EXTRACT.
By Molly O’Keefe
Release Date: January 29, 2013
During these years Maddy completed a journalism degree and earned a position as host of a morning television show. She buried Maddy Baumgarten and Maddy Wilkins in the past that she does her best to erase from memory. The present belongs to Madelyn Cornish, a thin and elegant Dallas celebrity, who has ambitions for a network TV job. Billy, who was just beginning to build a reputation in the NHL when Maddy divorced him, has been in the Stanley Cup playoffs seven times and has become a celebrated hockey star. Fame and fortune have not eased the rage that is his constant companion, one that has led him into one fight too many. A changing game with growing concern about concussed players, a new team where he feels light years older than the rookies, and a gentleman coach who wants Billy to be a leader rather than a brawler have made the career that defines Billy Wilkins less certain than he believed.

DATA EXCERPTS.
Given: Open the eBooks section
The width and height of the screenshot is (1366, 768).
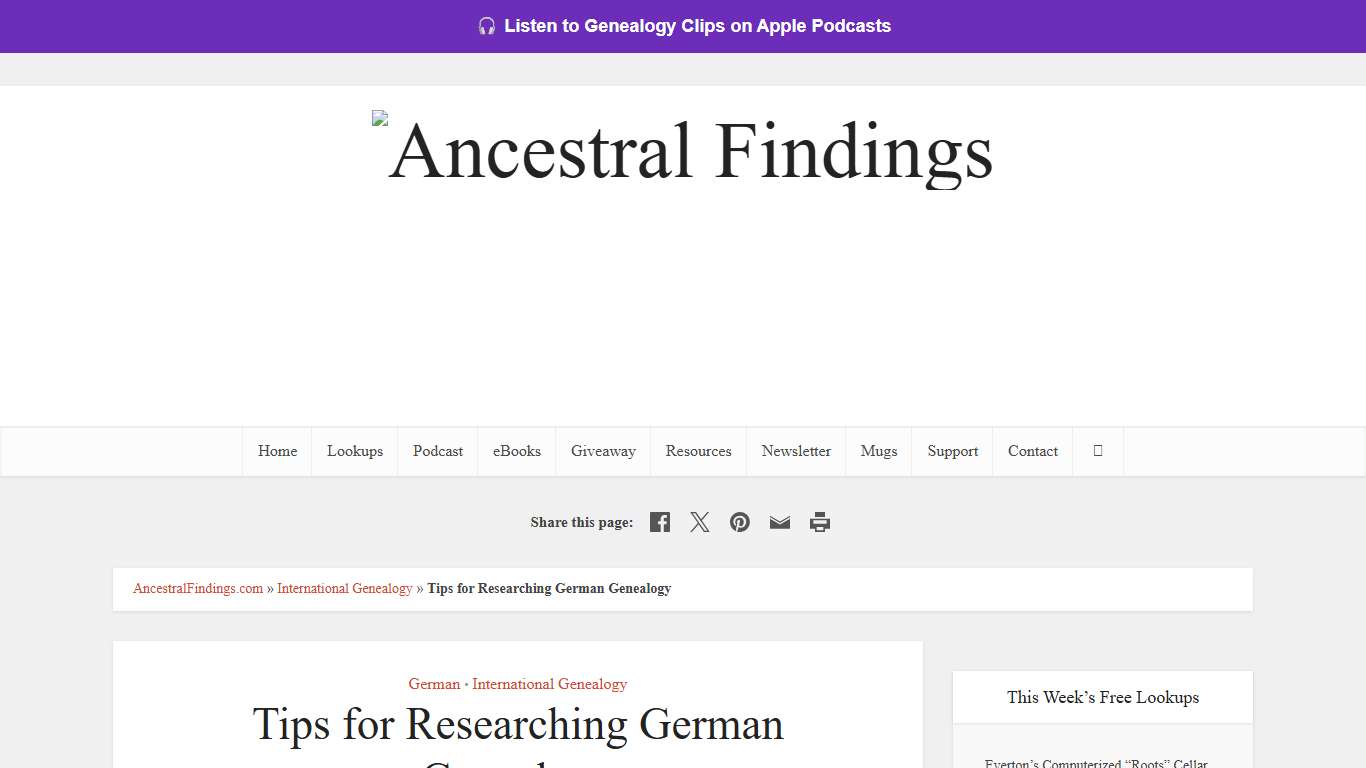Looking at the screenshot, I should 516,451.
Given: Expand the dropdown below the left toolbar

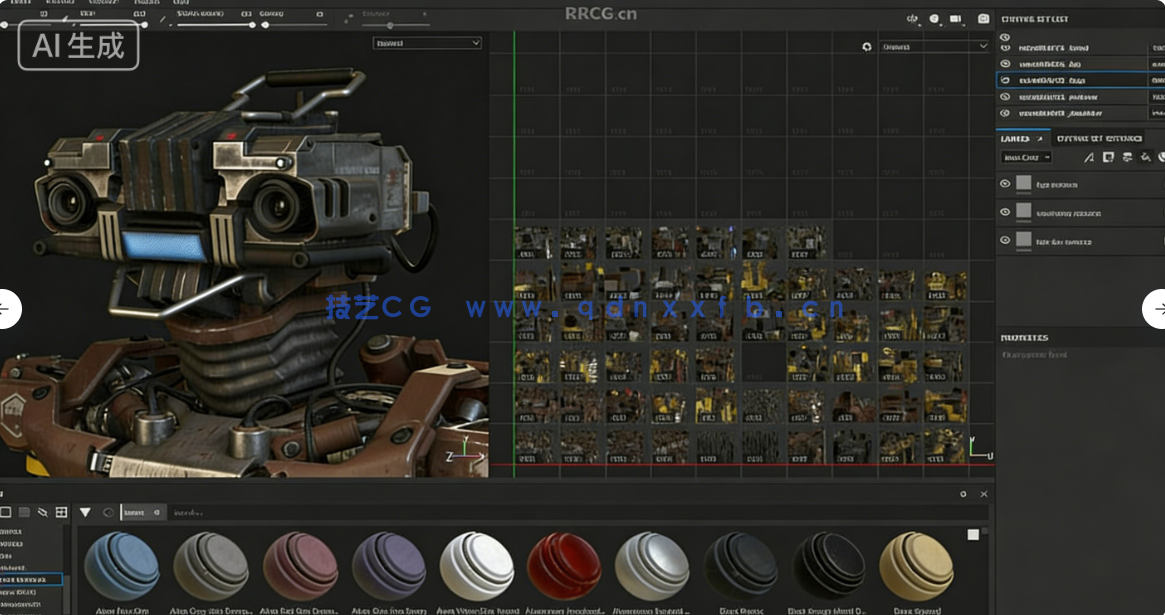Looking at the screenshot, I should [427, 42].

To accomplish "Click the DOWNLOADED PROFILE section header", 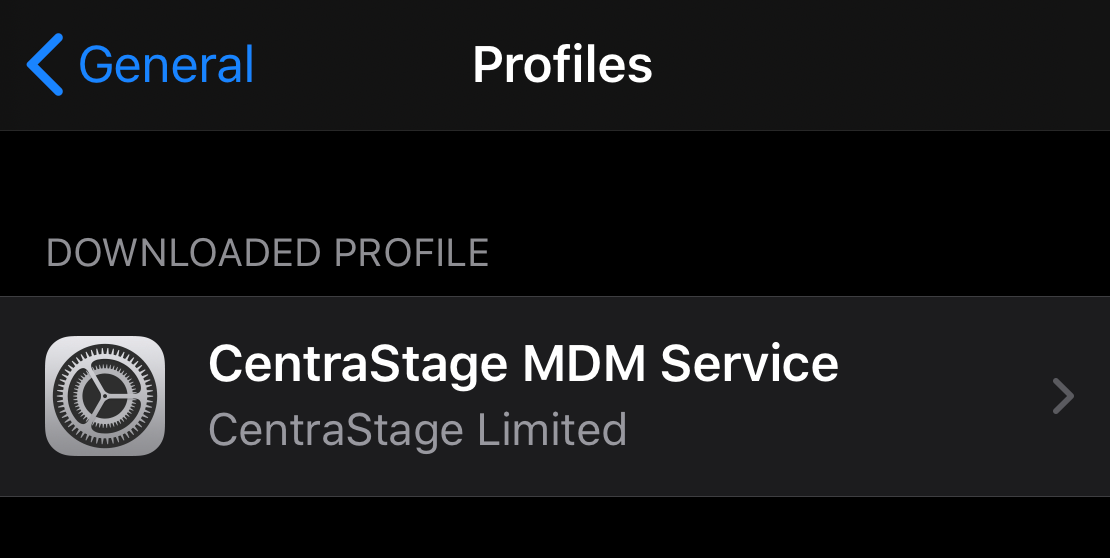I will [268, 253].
* * *
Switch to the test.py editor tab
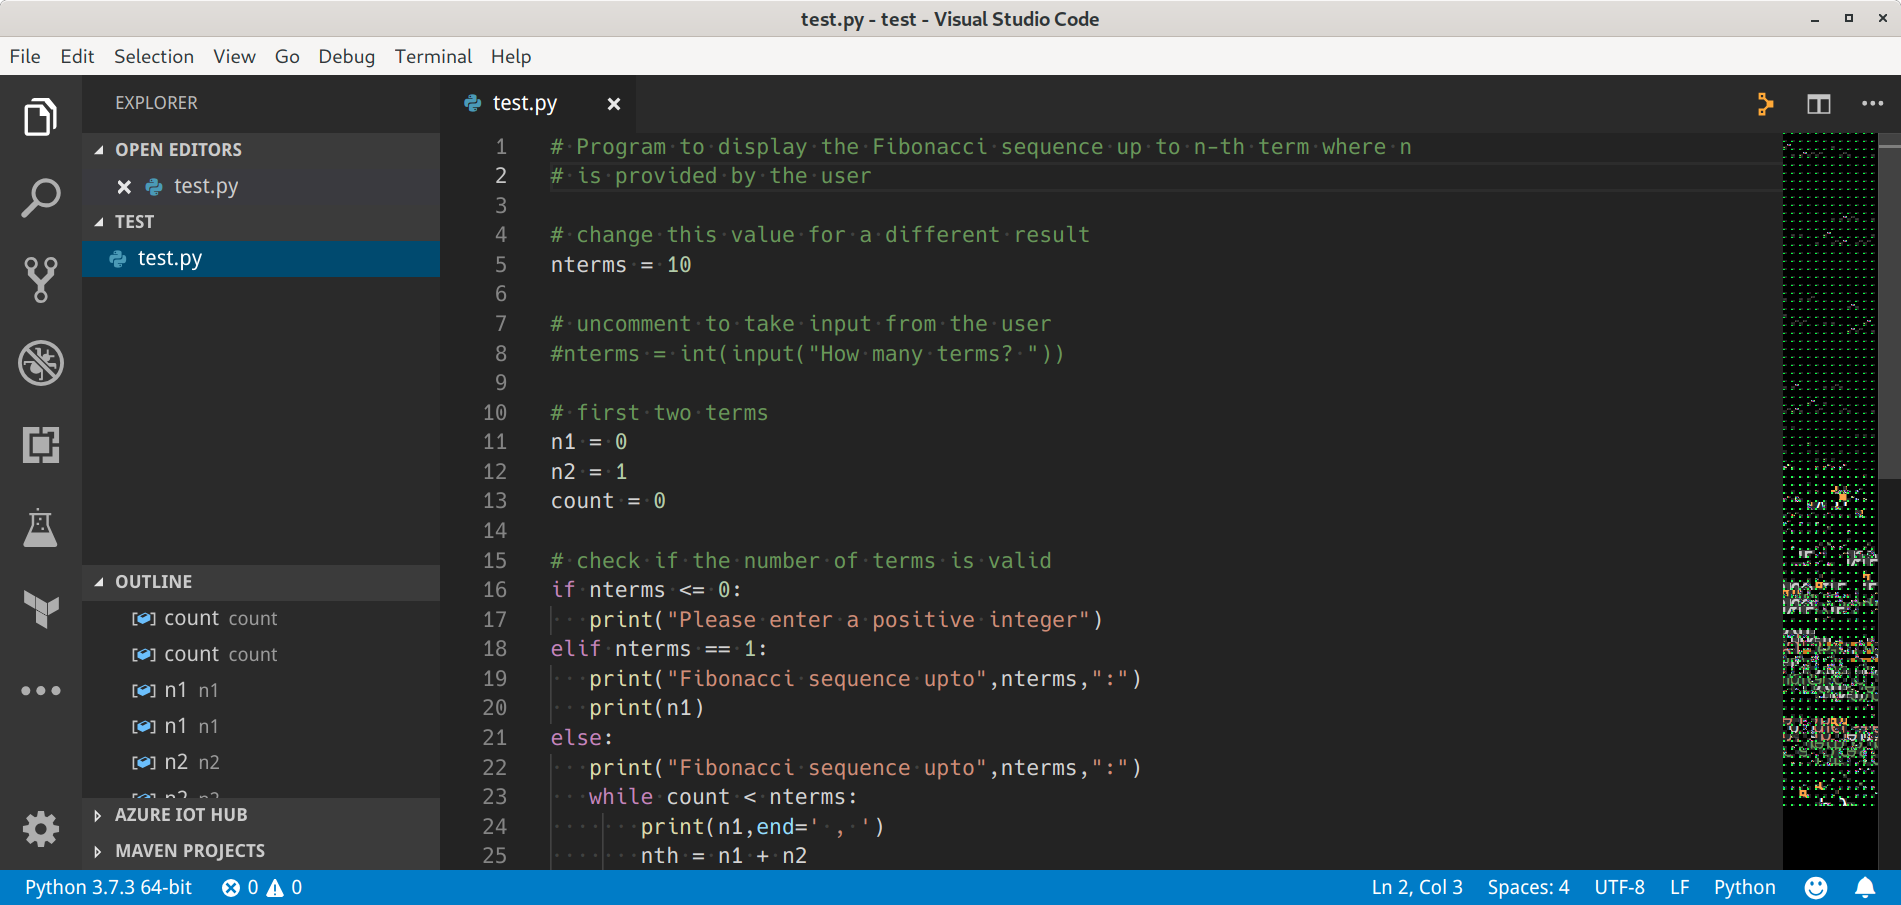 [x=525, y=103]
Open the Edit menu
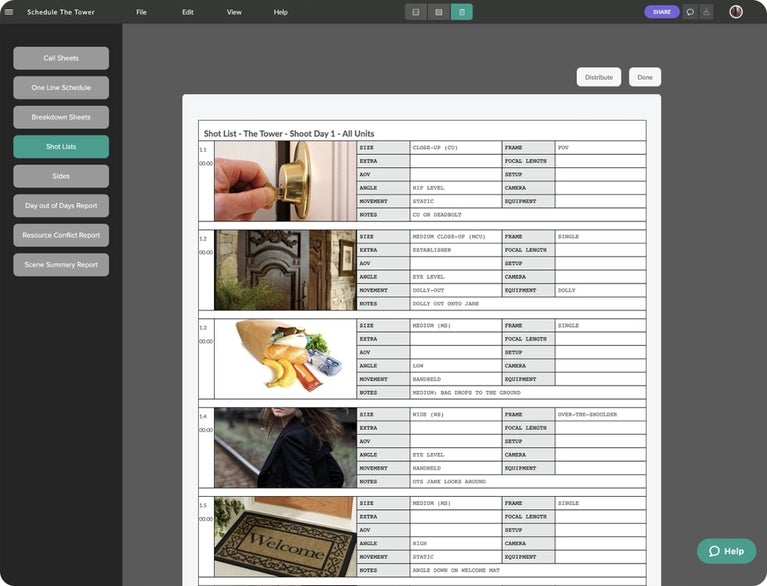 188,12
--
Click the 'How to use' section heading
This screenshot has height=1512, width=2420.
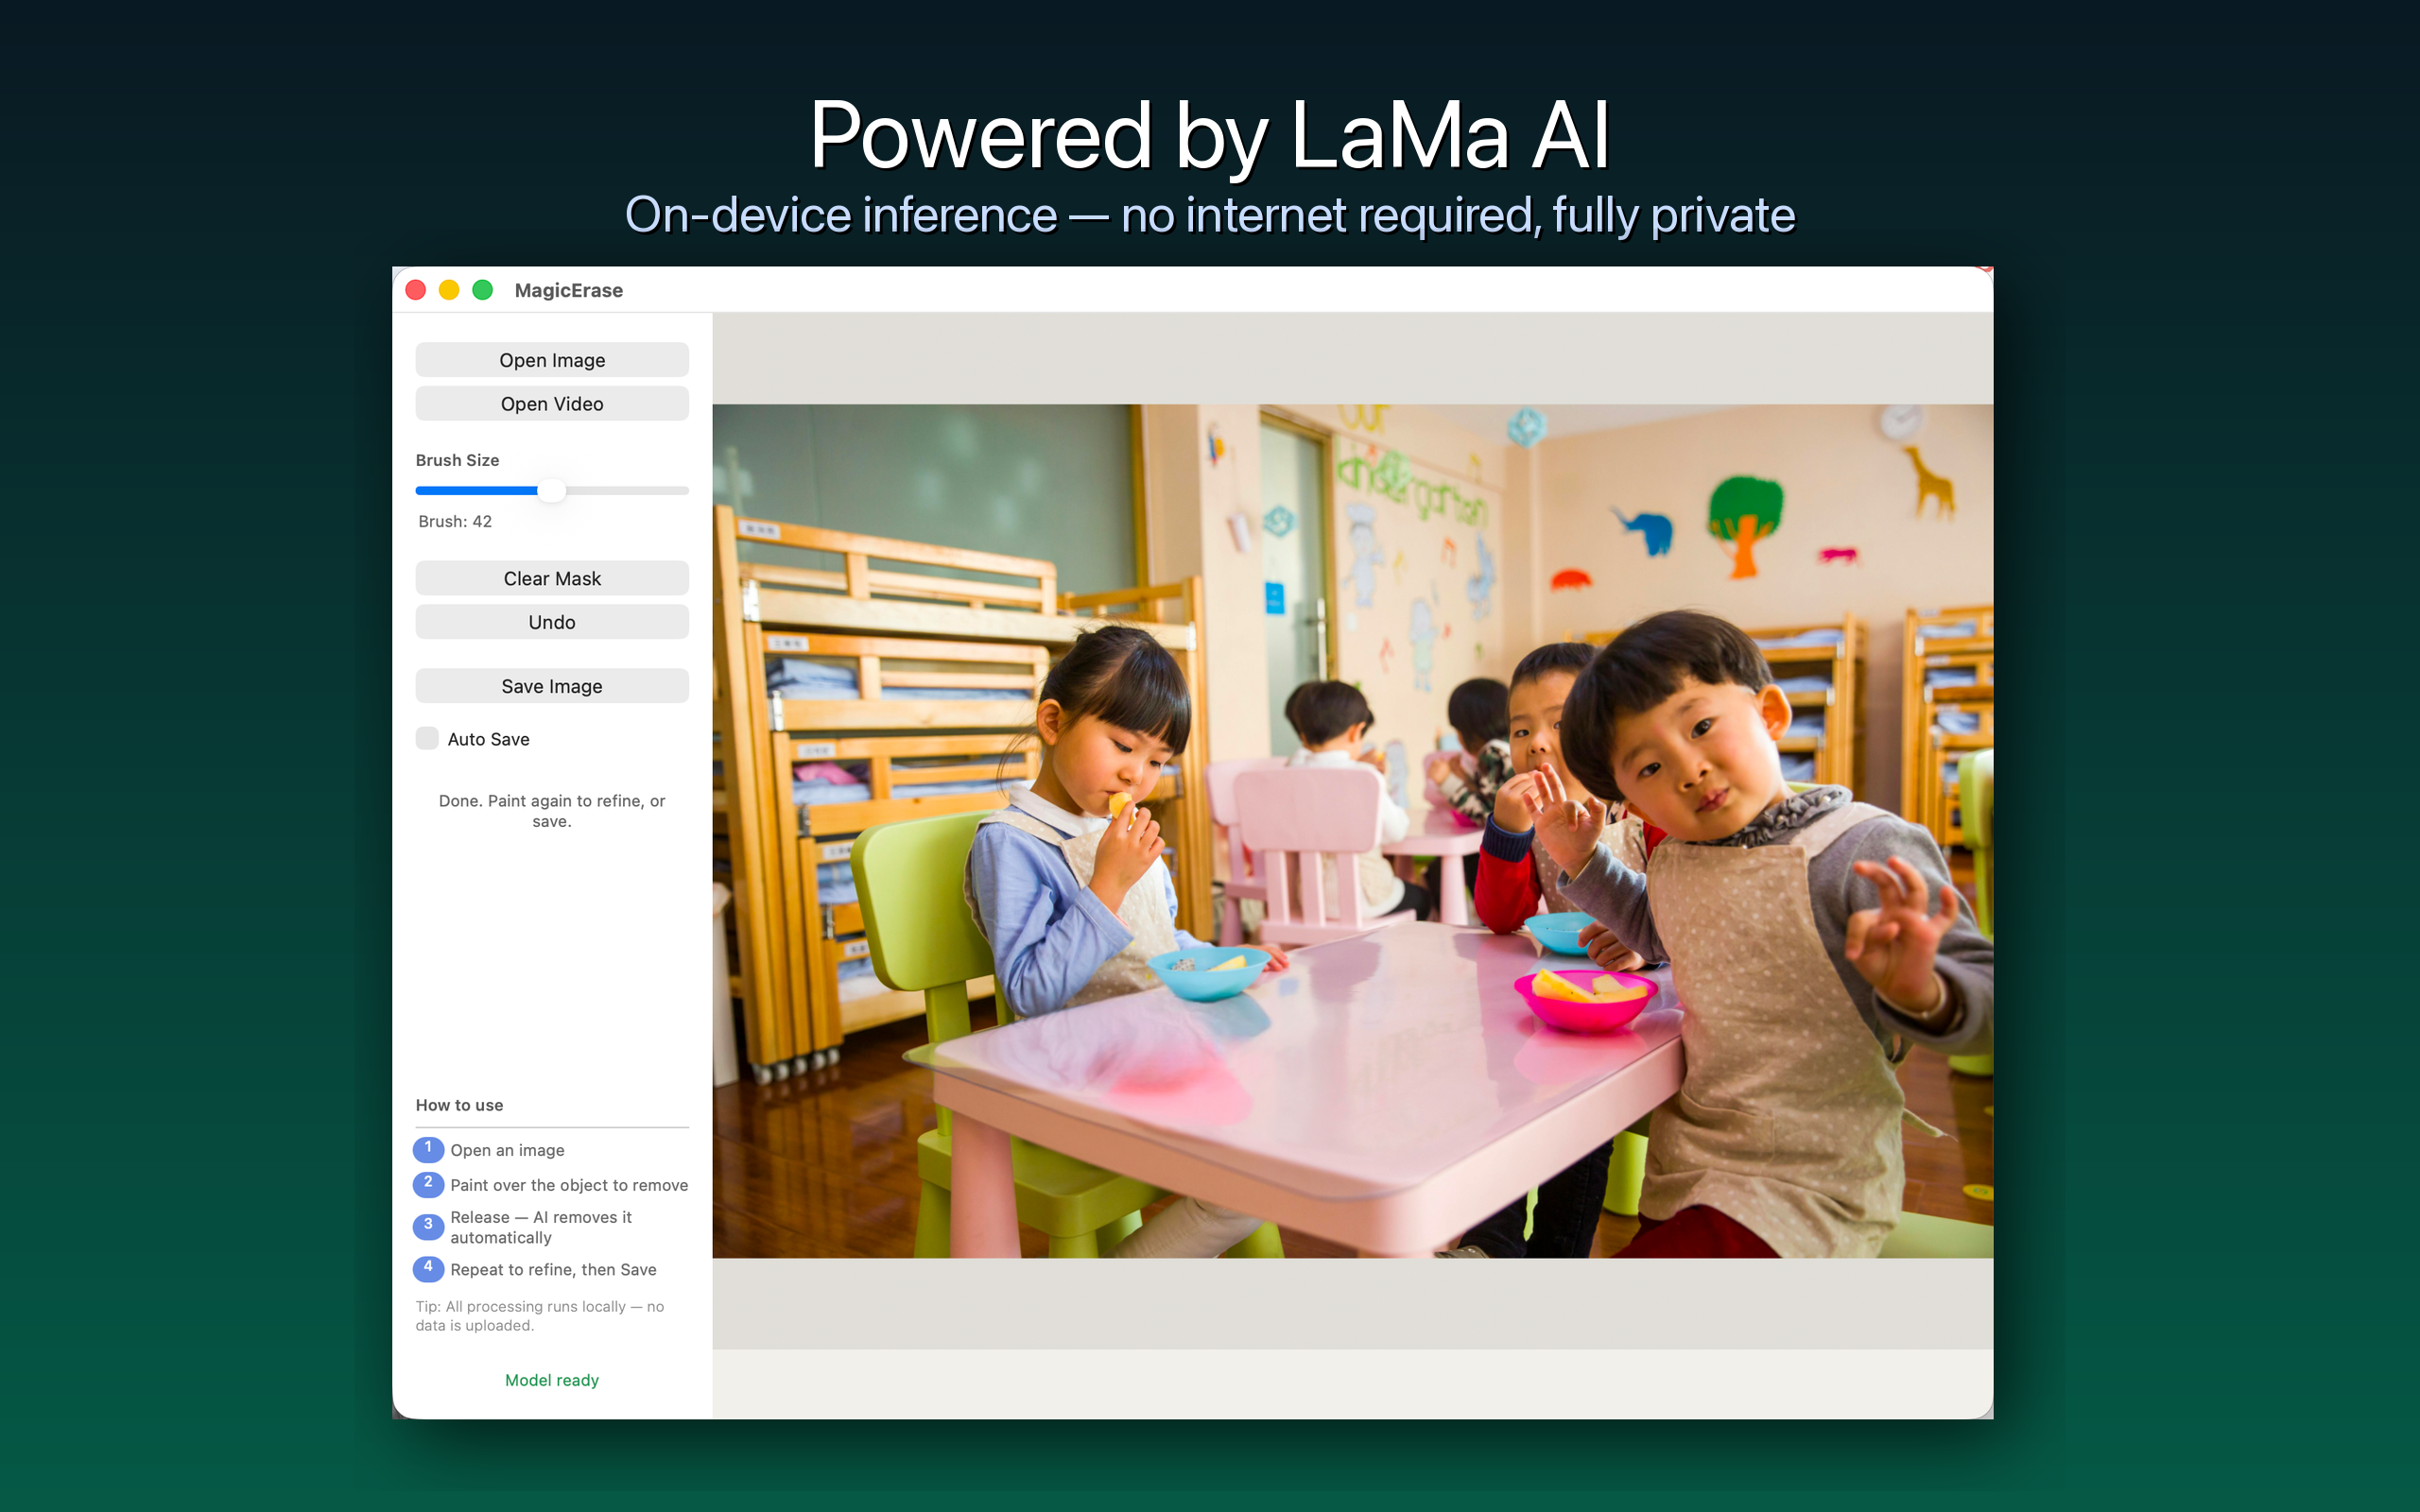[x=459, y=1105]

COMPLETE THE FOLLOWING.
• a. Answer these questions from the passage about Maddy and Billy:
(i) What degree did Maddy complete?
(ii) How many times has Billy been in the Stanley Cup playoffs?
(iii) What release date does the passage give?
• b. Carry on the passage about Maddy and Billy, picking up after its final sentence.
The data stands apart from the passage about Maddy and Billy.

ANSWERS PER TASK.
• a.
(i) A journalism degree.
(ii) Seven times.
(iii) January 29, 2013.

• b.
Something shifted in Billy three months ago when he saw Maddy at the opening night party for the Crooked Creek Spa (Can’t Hurry Love). He dares to believe he sees something of his Maddy in the polished beauty he watches on the TV screen, but when Maddy refuses to take his calls, he’s at the point of giving up. Then, his agent calls with an offer for Billy to be the subject of a multi-part makeover on a morning show. Billy is in the process of telling his agent what the show can do with its offer when he learns that the show is Dallas AM, hosted by Madelyn Cornish, and he agrees to what he feels sure will be humiliation because it will allow him to see Maddy again.
Madelyn is terrified of resurrecting the past. She uses all her power to prevent Billy’s appearance, but she loses the battle. Billy’s presence proves just as devastating as she feared. Her efforts to maintain her distance prove futile as first her body and soon her heart prove as susceptible to Billy as ever. But when their past resurfaces in unexpected ways, even love may not be enough to persuade Maddy to risk the illusion of safety her new identity has given her.
Molly O'Keefe does it again. She's written yet another book that grabs me by the heart and pulls me into the story and makes me fall in love with characters I can't forget. Reunion stories are my favorites, and I was already a little bit in love with Billy. Thus, it's hardly surprising that this is my favorite of a trilogy in which I loved all three books.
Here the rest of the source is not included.